Conforme a mídia canalha e golpista está alardeando, não foi o governo Lula que saiu derrotado ao não conseguir emplacar Jorge Messias, advogado-geral da União, como juiz do Supremo, e ver aprovado o projeto da dosimetria para diminuir consideravelmente a pena de Bolsonaro de 27 para 2 a 4 anos. Foi uma vitória do golpe contra a democracia na arena do Congresso, disputa essa a ser estendida para o domínio público e o povo debater e votar nas eleições presidenciais desse ano. Para dizer o que pensa sobre ditadura e corrupção, intimamente aliadas no Brasil. Se a dosimetria não for obstada pelo Supremo Tribunal Federal, o golpe e a ditadura voltam à ordem do dia e Bolsonaro voltará a cuspir a mesma estupidez com que encantava seu gado. Mas o que está em jogo é o pavor dos bolsonaristas e do Centrão, envolvidos até o pescoço na corrupção gigante do caso Master, no qual o pilantra do Vorcaro tentou comprar os 3 Poderes. Além da mão grande de dois terços dos deputados e senadores no Orçamento público para beneficiar seus currais, e a si mesmos em seu próprio galinheiro, herança que veio de Bolsonaro, que os comprou para evitar o seu impeachment. Foi preciso a mão forte do juiz Dino para lacrar essa quadrilha de assaltantes do erário público, o que fez crescer o ódio contra o Supremo e a iniciativa de impichar os juízes.

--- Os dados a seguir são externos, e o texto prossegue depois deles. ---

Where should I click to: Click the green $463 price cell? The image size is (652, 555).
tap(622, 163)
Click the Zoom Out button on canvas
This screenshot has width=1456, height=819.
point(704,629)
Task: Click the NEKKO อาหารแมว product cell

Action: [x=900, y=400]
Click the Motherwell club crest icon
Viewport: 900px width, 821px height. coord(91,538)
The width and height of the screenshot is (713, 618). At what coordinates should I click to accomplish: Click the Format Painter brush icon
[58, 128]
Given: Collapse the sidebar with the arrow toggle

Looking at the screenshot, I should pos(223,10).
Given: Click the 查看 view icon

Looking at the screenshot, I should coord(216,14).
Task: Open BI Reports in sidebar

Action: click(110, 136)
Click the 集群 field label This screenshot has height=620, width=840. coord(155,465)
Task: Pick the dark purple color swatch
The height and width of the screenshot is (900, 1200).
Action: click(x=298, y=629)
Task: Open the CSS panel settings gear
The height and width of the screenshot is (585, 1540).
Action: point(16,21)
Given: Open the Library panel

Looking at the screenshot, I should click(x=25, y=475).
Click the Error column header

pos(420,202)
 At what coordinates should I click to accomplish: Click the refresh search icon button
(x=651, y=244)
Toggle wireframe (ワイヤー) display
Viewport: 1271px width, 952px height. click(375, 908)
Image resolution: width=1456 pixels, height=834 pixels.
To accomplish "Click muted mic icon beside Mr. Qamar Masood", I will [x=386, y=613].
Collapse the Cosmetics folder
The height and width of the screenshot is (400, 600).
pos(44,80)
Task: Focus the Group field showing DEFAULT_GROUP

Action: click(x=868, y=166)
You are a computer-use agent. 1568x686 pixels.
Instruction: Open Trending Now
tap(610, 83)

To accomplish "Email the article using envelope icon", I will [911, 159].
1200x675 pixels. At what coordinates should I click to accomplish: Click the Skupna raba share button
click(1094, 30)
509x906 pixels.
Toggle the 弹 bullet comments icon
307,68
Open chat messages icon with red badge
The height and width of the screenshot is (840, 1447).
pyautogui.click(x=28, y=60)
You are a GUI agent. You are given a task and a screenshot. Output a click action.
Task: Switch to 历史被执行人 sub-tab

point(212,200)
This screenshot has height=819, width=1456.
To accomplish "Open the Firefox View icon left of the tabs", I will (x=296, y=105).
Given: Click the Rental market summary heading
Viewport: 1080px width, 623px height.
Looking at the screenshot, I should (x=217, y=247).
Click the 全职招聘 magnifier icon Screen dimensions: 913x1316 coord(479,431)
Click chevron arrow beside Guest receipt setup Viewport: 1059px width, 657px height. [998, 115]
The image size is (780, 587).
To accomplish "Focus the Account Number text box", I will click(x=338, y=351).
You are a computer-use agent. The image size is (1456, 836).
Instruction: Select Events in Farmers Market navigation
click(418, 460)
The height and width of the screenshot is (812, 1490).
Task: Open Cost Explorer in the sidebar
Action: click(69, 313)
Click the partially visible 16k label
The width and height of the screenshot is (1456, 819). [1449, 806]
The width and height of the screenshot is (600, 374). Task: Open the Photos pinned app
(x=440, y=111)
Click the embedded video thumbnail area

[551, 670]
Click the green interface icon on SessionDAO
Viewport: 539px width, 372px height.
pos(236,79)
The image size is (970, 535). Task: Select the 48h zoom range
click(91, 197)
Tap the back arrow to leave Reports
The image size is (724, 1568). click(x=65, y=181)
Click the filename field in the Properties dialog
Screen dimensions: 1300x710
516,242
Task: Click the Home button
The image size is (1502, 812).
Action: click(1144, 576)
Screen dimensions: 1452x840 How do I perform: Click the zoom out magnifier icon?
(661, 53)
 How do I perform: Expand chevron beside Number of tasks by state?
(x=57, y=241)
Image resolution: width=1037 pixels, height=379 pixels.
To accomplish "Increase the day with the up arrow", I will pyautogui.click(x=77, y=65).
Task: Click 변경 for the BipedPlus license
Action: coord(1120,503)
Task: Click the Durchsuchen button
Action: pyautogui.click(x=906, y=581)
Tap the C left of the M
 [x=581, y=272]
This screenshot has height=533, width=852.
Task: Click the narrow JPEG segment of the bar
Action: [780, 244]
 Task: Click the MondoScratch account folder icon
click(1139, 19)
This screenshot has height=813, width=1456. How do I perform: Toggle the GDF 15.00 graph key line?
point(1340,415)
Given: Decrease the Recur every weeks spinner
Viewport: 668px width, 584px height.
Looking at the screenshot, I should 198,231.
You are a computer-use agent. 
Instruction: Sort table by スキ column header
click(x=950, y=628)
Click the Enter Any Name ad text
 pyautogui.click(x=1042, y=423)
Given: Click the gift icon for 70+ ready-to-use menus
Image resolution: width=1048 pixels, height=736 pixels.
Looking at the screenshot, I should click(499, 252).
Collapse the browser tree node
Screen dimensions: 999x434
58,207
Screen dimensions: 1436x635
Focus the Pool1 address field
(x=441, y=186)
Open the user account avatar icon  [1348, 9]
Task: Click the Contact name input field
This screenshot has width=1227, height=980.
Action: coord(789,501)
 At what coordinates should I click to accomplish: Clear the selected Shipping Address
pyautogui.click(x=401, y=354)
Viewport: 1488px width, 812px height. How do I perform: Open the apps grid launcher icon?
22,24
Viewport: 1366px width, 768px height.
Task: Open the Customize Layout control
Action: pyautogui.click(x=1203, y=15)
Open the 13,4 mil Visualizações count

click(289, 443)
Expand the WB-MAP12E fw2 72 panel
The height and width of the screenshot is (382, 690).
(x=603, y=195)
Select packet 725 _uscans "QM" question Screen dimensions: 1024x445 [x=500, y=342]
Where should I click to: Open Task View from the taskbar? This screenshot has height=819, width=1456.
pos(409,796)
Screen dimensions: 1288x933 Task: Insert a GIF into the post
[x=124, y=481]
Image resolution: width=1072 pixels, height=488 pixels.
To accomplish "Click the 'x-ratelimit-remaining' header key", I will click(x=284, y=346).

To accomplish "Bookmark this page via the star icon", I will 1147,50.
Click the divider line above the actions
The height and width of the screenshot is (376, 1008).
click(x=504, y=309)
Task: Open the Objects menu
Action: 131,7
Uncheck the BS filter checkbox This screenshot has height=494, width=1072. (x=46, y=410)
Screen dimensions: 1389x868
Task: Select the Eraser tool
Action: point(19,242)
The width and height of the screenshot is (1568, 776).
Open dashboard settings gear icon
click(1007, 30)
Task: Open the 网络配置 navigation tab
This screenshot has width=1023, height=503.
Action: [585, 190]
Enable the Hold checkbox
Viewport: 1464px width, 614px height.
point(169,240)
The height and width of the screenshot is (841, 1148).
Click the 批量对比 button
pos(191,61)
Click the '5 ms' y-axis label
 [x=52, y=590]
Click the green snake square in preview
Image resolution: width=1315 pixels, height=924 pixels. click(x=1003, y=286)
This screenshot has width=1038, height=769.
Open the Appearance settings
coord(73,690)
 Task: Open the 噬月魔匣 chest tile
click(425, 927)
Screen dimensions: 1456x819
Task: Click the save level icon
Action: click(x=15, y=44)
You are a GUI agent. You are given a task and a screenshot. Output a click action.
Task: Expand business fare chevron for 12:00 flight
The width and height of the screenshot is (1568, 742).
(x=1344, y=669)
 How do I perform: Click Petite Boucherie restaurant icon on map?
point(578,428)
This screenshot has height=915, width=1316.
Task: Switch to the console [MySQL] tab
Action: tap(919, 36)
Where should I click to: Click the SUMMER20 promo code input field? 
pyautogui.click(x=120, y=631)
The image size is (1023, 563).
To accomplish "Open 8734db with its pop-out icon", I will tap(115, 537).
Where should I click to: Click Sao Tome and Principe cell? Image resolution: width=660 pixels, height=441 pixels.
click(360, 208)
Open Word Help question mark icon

O sabotador e senador David Alcolumbre (União Brasil-Amapá), de ascendência marroquina e o primeiro judeu a assumir a presidência do Senado, foi quem montou o ardil para abrir a porta a mais um novo golpe em futuro próximo. Os primeiros passos já haviam sido dados em 2016 no golpe desfechado na presidenta Dilma Roussef, chamado de impeachment. Mas não apenas o Congresso: a grande mídia e a Lava Jato do juiz Moro, o que acarretou a eleição de Bolsonaro, um presidente facínora, despreparado e golpista, preocupado apenas em se manter no poder com o seu grupo de fascistas e milicianos e que, para isso, entregou as chaves do cofre da União ao Congresso, especialmente para o Centrão. Ao se apropriarem de mais de R$ 50 bilhões do Orçamento anualmente, via emendas secretas e muitas vezes impositivas, o Centrão simplesmente ganhou um poder gigantesco para confrontar e ignorar o Executivo, levando a situações como essa, onde Alcolumbre simplesmente quis indicar um Ministro do Supremo de sua confiança, no caso Rodrigo Pacheco, passando por cima da prerrogativa constitucional que o Presidente da República tem para escolher os ministros em caso de vacância.
Alcolumbre prometeu sufocar a CPI do Master em troca da rejeição de Messias pelo Senado. Logo o Alcolumbre, atolado em denúncias de corrupção, o maior facilitador da vida de Flávio Bolsonaro, se eleito for, de modo a controlar a Polícia Federal como o pai fez e indicar vários ministros ao STF, de forma a blindar os corruptos do Congresso das investigações hoje em andamento na PF, MPF, CGU e STF.
Por outro lado, Flavio fica cada vez mais exposto para ser acusado de suceder ao seu pai para, dessa vez, dar um outro golpe que vai acertar em cheio.